Estas imágenes de la descomposición aparecen vinculadas, en un nivel más temático y superficial, con un crítica un poco manida al estilo de vida contemporáneo, a la urbe anónima y banal, y la forma de vida trivial e impostada que impone; una perspectiva que resulta en realidad bastante corriente, y que incluye ataques a la economía de mercado, los medios de comunicación, el endeudamiento excesivo y la monotonía de las oficinas, pero que no alcanza a adquirir la fuerza suficiente como para distinguirse de una mera opinión sociológica o periodística, por estos días en boga. Esta desconfianza en el sistema se engarza también con una visión anti-romántica, caracterizada por una actitud escéptica y desconfiada de las relaciones perdurables, de todo lo que no sea puramente transitorio, y que parece heredera principalmente de Lihn. También de Lihn emerge sin duda el trabajo con un lenguaje que desconfía de la ingenuidad, y del lirismo fácil, y un sesgo autovigilante que a veces interrumpe, ironiza, o incluso se boicotea. En esta línea, algunas de las interjecciones de la poesía de Díaz resultan a veces excesivas, demasiado parecidos a los giros de la poesía de Germán Carrasco, a veces peligrosamente cercanas al tic.
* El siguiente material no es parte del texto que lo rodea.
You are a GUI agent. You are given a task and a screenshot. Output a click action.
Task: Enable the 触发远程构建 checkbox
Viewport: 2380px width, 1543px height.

Más valiosa resulta a mi juicio la estética un poco decadentista, que en vez de extrañar alguna especie de belleza ideal y perdida, hace de la ausencia de plenitud su principal materia poética, y presenta, casi con delectación, una imagen del tiempo concebido fundamentalmente como descomposición, merma, muerte, en el autor es capaz de encontrar, sin embargo, un terreno fértil para la composición poética. De aquí emerge el universo más característico del libro, en el que está “todo pudriéndose como cadáver en el agua” (“La misma fosa”), habitado por “gaviotas hurgando restos que hoy yacen / diseminados en el patio trasero del cementerio” (“Lápidas”).
Nada semejante, por tanto, a ningún tipo de estética romántica, que se situaría por el contrario en una posición de enemistad con respecto del tiempo, único ladrón de la felicidad y la plenitud humana. Es por esto que me parece que el título Materia fugaz no le hace justicia a la poética imaginada. No es la melancolía el sentimiento predominante en este libro, ni la nostalgia por el instante ido, o el desvanecimiento inevitable de un cierto momento o belleza ideal y perdida para siempre. Ni siquiera se detecta, a mi juicio, una percepción destructiva del paso del tiempo, sino por el contrario, es precisamente la degradación y regeneración de todo lo visible de donde emerge la posibilidad de belleza, entre los “cadáveres de magnolias agusanadas por el tiempo” y las “amapolas agusanadas”, frutos de una atmósfera de putrefacción que se erige, sin embargo, como una imagen plausible de la memoria, del tiempo y de la vida.